======== Data provided

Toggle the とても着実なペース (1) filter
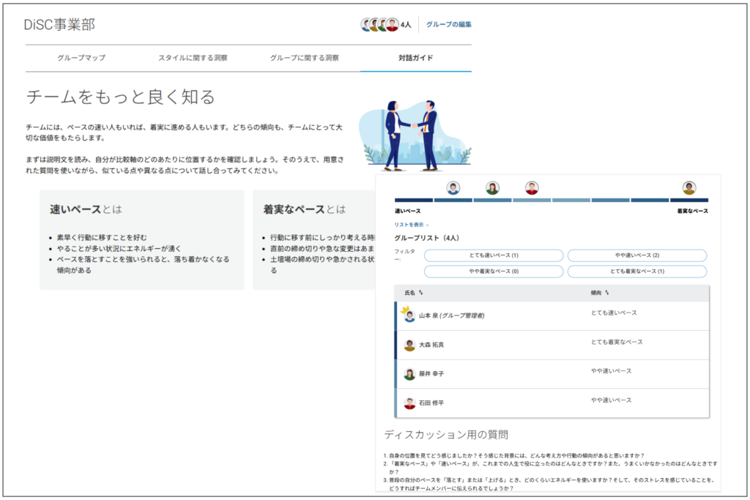 [x=636, y=272]
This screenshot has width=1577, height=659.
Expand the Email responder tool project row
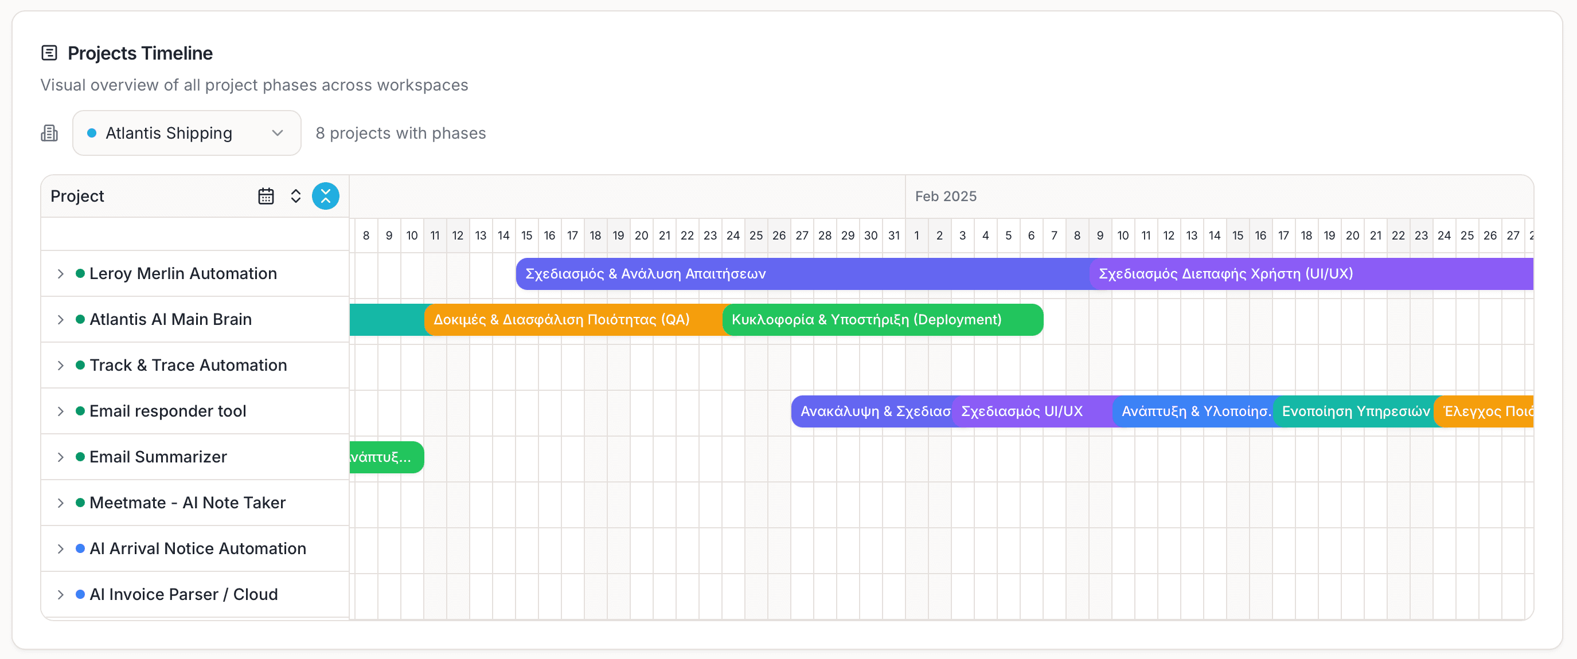pos(61,411)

================

_Challenge_
Please render the lines above as a Markdown table with the columns No. and Line, one row per non-blank line, and leave the pictures out.

_Solution to the exercise_
| No. | Line |
|---|---|
| 1 | Toggle the とても着実なペース (1) filter |
| 2 |  [x=636, y=272] |
| 3 | This screenshot has width=1577, height=659. |
| 4 | Expand the Email responder tool project row |
| 5 | pos(61,411) |